Directions for this task:
Starting at the line that holds "WordPress (142, 2480)", transcribe every line to the end of the data exactly; include no other lines.
Data extract section start
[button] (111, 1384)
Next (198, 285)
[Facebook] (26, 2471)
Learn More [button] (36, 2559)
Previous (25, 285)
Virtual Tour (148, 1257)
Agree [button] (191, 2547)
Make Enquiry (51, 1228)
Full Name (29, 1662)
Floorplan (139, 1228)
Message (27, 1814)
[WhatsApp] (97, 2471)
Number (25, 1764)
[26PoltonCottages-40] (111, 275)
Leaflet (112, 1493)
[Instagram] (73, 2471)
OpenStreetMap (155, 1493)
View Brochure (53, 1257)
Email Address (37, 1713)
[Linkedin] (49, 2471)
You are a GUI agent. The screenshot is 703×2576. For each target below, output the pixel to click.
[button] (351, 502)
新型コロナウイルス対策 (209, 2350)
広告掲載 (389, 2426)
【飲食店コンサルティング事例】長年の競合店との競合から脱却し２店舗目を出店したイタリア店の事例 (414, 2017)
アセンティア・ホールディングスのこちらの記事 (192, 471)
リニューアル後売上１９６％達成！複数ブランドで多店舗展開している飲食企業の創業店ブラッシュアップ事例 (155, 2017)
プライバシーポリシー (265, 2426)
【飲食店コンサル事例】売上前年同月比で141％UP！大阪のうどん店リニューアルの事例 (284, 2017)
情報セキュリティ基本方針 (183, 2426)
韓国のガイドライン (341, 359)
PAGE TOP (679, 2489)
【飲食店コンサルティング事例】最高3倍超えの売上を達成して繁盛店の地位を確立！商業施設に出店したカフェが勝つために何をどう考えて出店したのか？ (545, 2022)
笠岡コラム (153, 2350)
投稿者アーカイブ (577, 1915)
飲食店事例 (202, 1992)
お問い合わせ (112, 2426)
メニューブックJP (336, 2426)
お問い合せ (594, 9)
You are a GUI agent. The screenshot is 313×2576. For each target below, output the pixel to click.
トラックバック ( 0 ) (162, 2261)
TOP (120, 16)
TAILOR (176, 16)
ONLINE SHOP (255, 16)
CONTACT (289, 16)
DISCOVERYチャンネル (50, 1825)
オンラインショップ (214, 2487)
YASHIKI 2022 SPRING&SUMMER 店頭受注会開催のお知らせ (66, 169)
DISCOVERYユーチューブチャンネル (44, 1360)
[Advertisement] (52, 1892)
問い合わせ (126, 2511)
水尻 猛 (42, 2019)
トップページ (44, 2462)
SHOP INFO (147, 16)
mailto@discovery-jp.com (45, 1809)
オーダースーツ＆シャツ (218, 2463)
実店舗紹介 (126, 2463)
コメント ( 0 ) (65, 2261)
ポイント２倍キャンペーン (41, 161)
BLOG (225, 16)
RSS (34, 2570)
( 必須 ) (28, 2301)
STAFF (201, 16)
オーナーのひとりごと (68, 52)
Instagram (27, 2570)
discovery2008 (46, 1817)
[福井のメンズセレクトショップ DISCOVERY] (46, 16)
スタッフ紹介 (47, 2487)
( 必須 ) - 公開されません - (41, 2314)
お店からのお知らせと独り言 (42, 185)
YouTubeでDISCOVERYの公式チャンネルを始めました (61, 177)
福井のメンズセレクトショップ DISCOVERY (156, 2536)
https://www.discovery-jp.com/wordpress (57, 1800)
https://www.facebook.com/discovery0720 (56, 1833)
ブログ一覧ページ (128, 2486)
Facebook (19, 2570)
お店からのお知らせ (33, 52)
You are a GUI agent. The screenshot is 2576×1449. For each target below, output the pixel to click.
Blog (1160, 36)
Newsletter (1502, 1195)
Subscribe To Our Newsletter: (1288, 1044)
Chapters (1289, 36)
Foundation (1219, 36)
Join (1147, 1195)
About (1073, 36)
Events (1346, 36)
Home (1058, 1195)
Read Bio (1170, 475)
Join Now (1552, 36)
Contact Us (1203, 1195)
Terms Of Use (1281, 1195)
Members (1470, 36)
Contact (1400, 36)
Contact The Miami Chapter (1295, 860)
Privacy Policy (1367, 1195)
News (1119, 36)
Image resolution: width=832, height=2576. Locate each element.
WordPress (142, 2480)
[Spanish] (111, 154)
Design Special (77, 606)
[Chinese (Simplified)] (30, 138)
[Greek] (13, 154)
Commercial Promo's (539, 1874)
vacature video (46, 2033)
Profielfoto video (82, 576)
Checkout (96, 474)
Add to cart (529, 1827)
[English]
Data extract section end
Expected output:
WordPress (142, 2480)
[Spanish] (111, 154)
Design Special (77, 606)
[Chinese (Simplified)] (30, 138)
[Greek] (13, 154)
Commercial Promo's (539, 1874)
vacature video (46, 2033)
Profielfoto video (82, 576)
Checkout (96, 474)
Add to cart (529, 1827)
[English]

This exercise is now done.